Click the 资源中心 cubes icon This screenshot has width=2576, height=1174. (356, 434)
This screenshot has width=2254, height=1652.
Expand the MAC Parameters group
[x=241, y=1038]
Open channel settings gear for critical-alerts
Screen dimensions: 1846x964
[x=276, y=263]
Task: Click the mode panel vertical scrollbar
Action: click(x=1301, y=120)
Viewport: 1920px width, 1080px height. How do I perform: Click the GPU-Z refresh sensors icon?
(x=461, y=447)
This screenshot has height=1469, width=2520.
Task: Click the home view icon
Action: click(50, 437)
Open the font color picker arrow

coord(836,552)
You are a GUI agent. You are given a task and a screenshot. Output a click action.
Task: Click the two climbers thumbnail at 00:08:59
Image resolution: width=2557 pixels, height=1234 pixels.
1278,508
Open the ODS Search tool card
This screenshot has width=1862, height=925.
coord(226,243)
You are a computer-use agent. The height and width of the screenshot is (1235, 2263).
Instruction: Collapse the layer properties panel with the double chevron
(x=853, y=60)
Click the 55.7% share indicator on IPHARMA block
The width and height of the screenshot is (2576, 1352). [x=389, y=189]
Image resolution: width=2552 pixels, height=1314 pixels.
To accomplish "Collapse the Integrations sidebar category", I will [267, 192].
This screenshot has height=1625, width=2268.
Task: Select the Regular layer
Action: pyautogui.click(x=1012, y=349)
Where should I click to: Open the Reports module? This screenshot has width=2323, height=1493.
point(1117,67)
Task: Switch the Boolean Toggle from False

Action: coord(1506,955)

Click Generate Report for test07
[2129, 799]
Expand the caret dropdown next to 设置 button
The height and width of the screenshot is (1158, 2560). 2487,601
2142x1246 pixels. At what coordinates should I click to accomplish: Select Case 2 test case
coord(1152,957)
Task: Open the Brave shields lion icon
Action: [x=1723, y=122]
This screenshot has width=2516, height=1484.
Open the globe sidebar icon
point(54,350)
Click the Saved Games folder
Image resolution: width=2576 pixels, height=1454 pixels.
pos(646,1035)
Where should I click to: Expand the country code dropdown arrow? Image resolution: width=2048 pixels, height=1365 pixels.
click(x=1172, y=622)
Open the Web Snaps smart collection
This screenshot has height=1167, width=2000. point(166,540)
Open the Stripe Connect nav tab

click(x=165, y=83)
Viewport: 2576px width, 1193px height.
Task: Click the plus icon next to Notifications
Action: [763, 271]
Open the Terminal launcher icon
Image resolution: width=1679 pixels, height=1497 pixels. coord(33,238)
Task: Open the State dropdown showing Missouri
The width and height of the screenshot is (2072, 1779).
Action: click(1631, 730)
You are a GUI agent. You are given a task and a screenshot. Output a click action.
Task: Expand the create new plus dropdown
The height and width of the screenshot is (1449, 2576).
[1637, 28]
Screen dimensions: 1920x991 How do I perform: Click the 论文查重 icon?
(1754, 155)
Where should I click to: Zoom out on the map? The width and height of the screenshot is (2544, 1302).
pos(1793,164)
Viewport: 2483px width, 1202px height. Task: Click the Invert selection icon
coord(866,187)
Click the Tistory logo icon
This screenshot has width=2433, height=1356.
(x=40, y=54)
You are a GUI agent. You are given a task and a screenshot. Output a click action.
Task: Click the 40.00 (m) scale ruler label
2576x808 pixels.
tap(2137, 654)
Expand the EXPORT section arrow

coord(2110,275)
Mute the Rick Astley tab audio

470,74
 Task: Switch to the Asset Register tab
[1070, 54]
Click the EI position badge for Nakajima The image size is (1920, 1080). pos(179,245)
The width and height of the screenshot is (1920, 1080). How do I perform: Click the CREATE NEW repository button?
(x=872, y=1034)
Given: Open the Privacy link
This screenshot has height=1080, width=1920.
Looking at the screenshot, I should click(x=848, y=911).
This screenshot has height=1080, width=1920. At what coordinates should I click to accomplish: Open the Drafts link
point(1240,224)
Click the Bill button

**What you have to do**: Return only the part of the records above that opens with the line containing "Task: Expand the create new plus dropdown" and closes with the line containing "Given: Open the Privacy link", ends included.

**Written answer**:
Task: Expand the create new plus dropdown
The height and width of the screenshot is (1449, 2576).
[1637, 28]
Screen dimensions: 1920x991 How do I perform: Click the 论文查重 icon?
(1754, 155)
Where should I click to: Zoom out on the map? The width and height of the screenshot is (2544, 1302).
pos(1793,164)
Viewport: 2483px width, 1202px height. Task: Click the Invert selection icon
coord(866,187)
Click the Tistory logo icon
This screenshot has width=2433, height=1356.
(x=40, y=54)
You are a GUI agent. You are given a task and a screenshot. Output a click action.
Task: Click the 40.00 (m) scale ruler label
2576x808 pixels.
tap(2137, 654)
Expand the EXPORT section arrow

coord(2110,275)
Mute the Rick Astley tab audio

470,74
 Task: Switch to the Asset Register tab
[1070, 54]
Click the EI position badge for Nakajima The image size is (1920, 1080). pos(179,245)
The width and height of the screenshot is (1920, 1080). How do I perform: Click the CREATE NEW repository button?
(x=872, y=1034)
Given: Open the Privacy link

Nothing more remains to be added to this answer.